Privileged Access Policy

Last updated: 2026-06-22

← All security documents

Owner: Multibook, Inc. · Version 1.0 · Reviewed annually.

Purpose & scope

Defines how special-purpose, high-privilege access to ANTE’s production estate (servers, OS, databases, cloud consoles) is granted, authenticated, used, logged, and reviewed. Scope: the 5 production droplets (DigitalOcean SGP1), their PostgreSQL databases, the DigitalOcean and Cloudflare control planes, the Vercel project, and the application’s in-app administrative roles.

Principles

  • Least privilege — access only to those who need it, at the minimum scope required.
  • Named individuals only — no shared logins for human access; every privileged action is attributable to a person.
  • Strong authentication — key/identity-based only; no reusable passwords for server or database administration.
  • Auditability — privileged operations are logged and reviewable.

Server / OS administration

  • Access method: SSH with public-key authentication only. Password and keyboard-interactive authentication are disabled fleet-wide.
  • Network path: administrative SSH is reachable only over a private Tailscale (WireGuard) network; public port 22 is closed on every droplet. Tailscale provides identity-based access (SSO-backed, MFA-capable) with per-device authorization and revocation.
  • Key holders: privileged SSH access is limited to named Multibook engineers — Guillermo Tabligan (Lead Developer / DevOps Engineer) and Erwin Guevarra (DevOps Engineer); the list is maintained by the Lead Developer / DevOps Engineer.
  • Brute-force protection: fail2ban (sshd jail) is active on all droplets as defence-in-depth.

Database administration

PostgreSQL is bound to localhost (127.0.0.1) on each host and is not reachable from the network or internet; only the co-located application and on-host administrators connect.

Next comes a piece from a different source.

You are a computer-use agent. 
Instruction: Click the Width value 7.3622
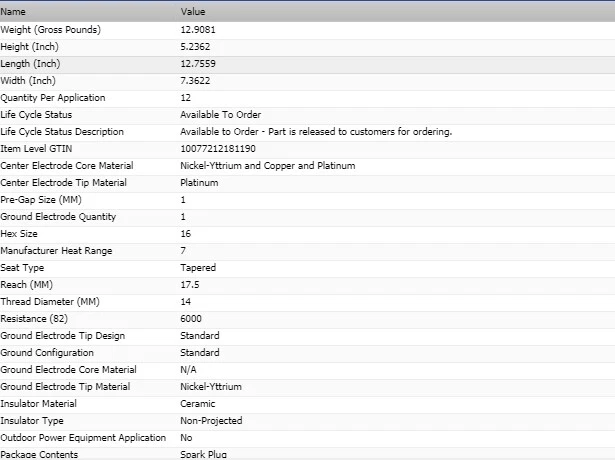click(198, 81)
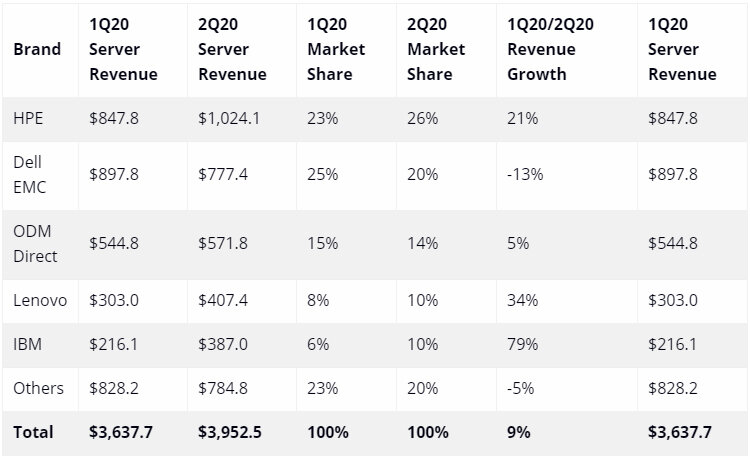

There is no public database endpoint.

Cloud control planes

DigitalOcean, Cloudflare, and Vercel console access is held by the Lead Developer / DevOps Engineer (Guillermo Tabligan), with provider-side MFA enabled where available. API tokens / deploy keys are scoped to the minimum capability required and stored as CI secrets, never committed to the repository.

In-application administrative privilege

  • Three-tier model: full-access flag, developer flag, and per-scope RBAC.
  • Sensitive operations (payroll posting, journal-entry administration, chart-of-accounts changes) require an additional OTP confirmation.
  • All administrative actions are recorded in the append-only audit service (24-month retention).

Logging & attribution

Privileged in-app actions → append-only audit database (24 months). Deployments → GitHub Actions logs (per actor/commit). Server access → SSH/auth logs + Tailscale device logs.

Rotation & annual review

SSH keys and cloud tokens are rotated on personnel change and at least annually; leavers’ keys and devices are revoked immediately on departure. At least once per year the full list of privileged accounts is reviewed, each confirmed still required, and any not required removed; the review date and outcome are recorded.